China’s central bank began allowing lenders to offer discounts up to 30% below benchmark rates.
The banks are only offering discounts of 10% and only then to their best corporate clients.
Growth in China’s gross domestic product (GDP) has declined for six consecutive quarters.
The central bank is also limiting credit expansion by imposing quotas on loans. This illustrates the conflicts within China to increase funding for infrastructure products while reducing loan defaults.
Local governments along with the country’s top planning agency want lower interest rates to fund projects. At the same time, they are trying to avoid a repeat of the credit boom after 2008 that led to inflation and three consecutive quarters of bad loans.
It was the longest period of deterioration in eight years.

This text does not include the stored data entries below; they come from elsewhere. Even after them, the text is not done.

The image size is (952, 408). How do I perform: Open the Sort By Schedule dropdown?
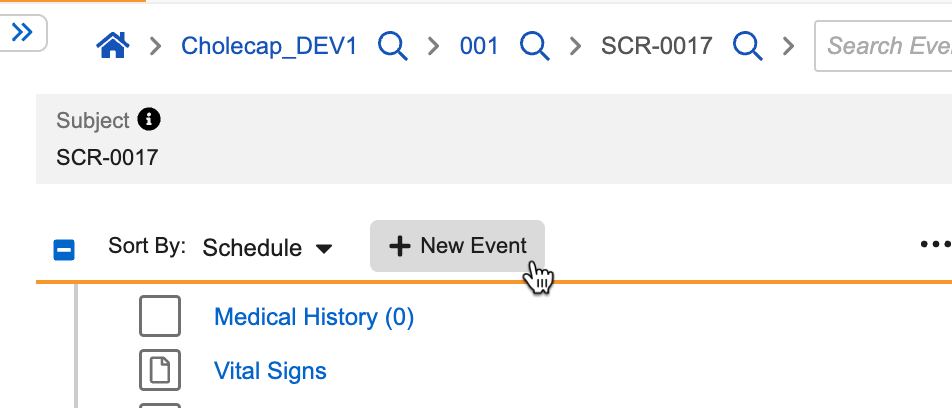tap(267, 248)

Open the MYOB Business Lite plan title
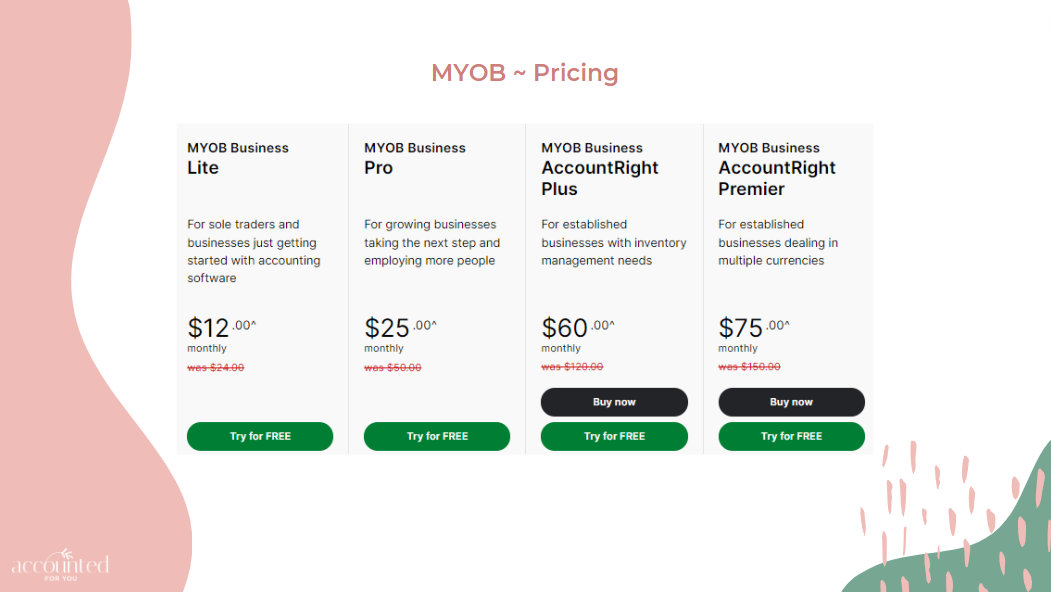[x=238, y=158]
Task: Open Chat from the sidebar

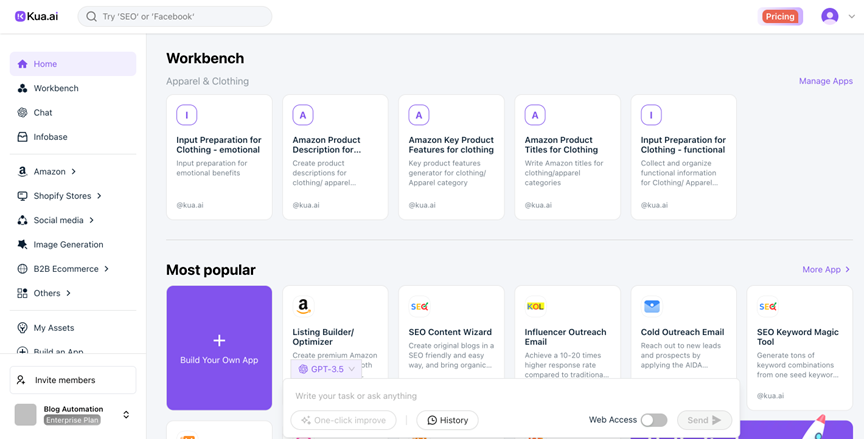Action: (x=43, y=113)
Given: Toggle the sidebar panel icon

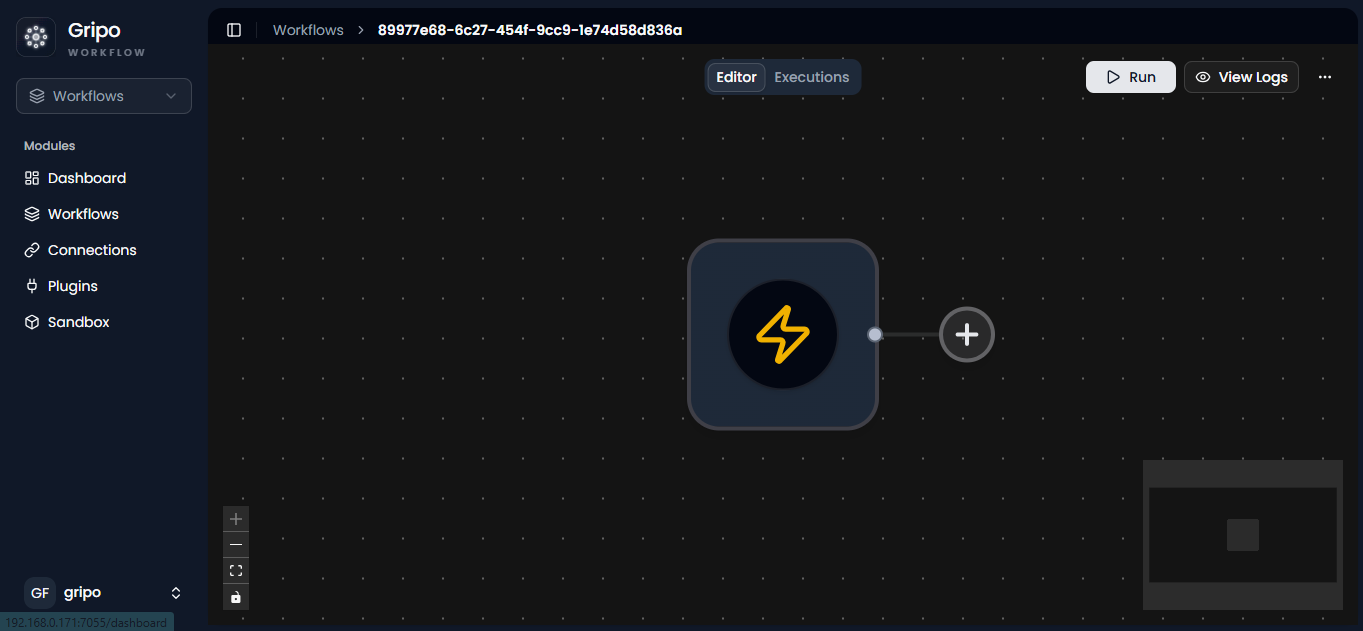Looking at the screenshot, I should pyautogui.click(x=234, y=30).
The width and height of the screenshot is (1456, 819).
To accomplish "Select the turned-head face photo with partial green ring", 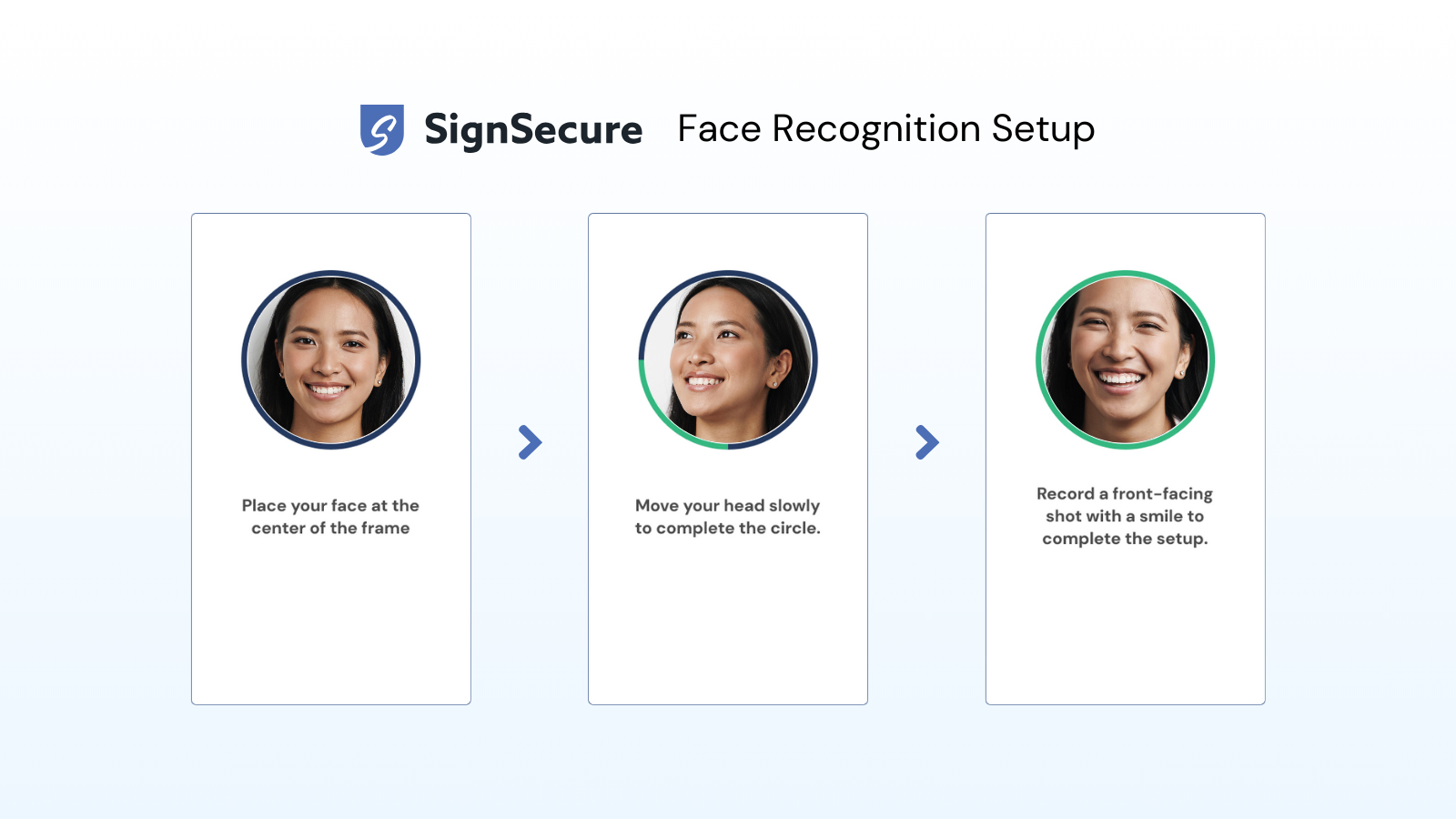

China’s GDP grew at the slowest rate in three years during Q2 2012. Its economy may expand during 2012 at the slowest rate since 1999.
Meanwhile, China and Japan are trying to set up talks to diffuse the tension over Japan’s purchase of the East China Sea Islands last month.
Prolonging the crisis—the worst since 2005—will endanger trade ties between the world’s second and third largest economies.
China agreed to hold the talks after Japan’s Prime Minister warned that both economies would suffer if negotiations ceased.